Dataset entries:
______

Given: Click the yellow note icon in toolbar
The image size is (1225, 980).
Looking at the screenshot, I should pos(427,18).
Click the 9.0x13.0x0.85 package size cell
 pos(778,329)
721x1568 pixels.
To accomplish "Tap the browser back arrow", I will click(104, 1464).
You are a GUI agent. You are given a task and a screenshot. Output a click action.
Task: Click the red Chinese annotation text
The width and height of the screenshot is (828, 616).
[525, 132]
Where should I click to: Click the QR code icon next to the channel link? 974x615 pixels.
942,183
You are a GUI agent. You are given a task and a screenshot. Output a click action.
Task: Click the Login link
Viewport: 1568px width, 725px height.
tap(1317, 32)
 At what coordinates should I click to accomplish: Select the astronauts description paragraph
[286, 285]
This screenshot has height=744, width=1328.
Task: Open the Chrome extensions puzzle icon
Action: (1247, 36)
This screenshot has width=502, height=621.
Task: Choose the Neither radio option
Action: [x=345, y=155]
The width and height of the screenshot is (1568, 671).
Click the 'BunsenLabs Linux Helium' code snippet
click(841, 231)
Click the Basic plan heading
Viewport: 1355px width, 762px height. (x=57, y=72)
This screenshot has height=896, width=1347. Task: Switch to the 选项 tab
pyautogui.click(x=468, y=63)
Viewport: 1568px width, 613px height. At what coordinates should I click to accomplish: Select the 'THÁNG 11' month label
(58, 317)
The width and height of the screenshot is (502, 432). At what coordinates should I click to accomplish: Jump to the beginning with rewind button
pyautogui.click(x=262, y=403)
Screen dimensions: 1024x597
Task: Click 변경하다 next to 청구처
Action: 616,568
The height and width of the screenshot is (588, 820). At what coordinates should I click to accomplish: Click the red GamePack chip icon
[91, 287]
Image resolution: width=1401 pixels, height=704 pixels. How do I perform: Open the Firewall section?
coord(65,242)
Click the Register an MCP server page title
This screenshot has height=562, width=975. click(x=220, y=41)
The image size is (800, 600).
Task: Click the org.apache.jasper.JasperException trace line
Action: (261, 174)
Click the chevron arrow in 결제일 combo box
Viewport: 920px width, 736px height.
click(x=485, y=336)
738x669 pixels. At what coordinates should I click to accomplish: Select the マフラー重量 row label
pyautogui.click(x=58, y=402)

______

◆ EXERCISE DETAILS: The data must be printed verbatim, line by line.

◆ RESPONSE AREA:
Given: Click the yellow note icon in toolbar
The image size is (1225, 980).
Looking at the screenshot, I should pos(427,18).
Click the 9.0x13.0x0.85 package size cell
 pos(778,329)
721x1568 pixels.
To accomplish "Tap the browser back arrow", I will click(104, 1464).
You are a GUI agent. You are given a task and a screenshot. Output a click action.
Task: Click the red Chinese annotation text
The width and height of the screenshot is (828, 616).
[525, 132]
Where should I click to: Click the QR code icon next to the channel link? 974x615 pixels.
942,183
You are a GUI agent. You are given a task and a screenshot. Output a click action.
Task: Click the Login link
Viewport: 1568px width, 725px height.
tap(1317, 32)
 At what coordinates should I click to accomplish: Select the astronauts description paragraph
[286, 285]
This screenshot has height=744, width=1328.
Task: Open the Chrome extensions puzzle icon
Action: (1247, 36)
This screenshot has width=502, height=621.
Task: Choose the Neither radio option
Action: [x=345, y=155]
The width and height of the screenshot is (1568, 671).
Click the 'BunsenLabs Linux Helium' code snippet
click(841, 231)
Click the Basic plan heading
Viewport: 1355px width, 762px height. (x=57, y=72)
This screenshot has height=896, width=1347. Task: Switch to the 选项 tab
pyautogui.click(x=468, y=63)
Viewport: 1568px width, 613px height. At what coordinates should I click to accomplish: Select the 'THÁNG 11' month label
(58, 317)
The width and height of the screenshot is (502, 432). At what coordinates should I click to accomplish: Jump to the beginning with rewind button
pyautogui.click(x=262, y=403)
Screen dimensions: 1024x597
Task: Click 변경하다 next to 청구처
Action: 616,568
The height and width of the screenshot is (588, 820). At what coordinates should I click to accomplish: Click the red GamePack chip icon
[91, 287]
Image resolution: width=1401 pixels, height=704 pixels. How do I perform: Open the Firewall section?
coord(65,242)
Click the Register an MCP server page title
This screenshot has height=562, width=975. click(x=220, y=41)
The image size is (800, 600).
Task: Click the org.apache.jasper.JasperException trace line
Action: (261, 174)
Click the chevron arrow in 결제일 combo box
Viewport: 920px width, 736px height.
click(x=485, y=336)
738x669 pixels. At what coordinates should I click to accomplish: Select the マフラー重量 row label
pyautogui.click(x=58, y=402)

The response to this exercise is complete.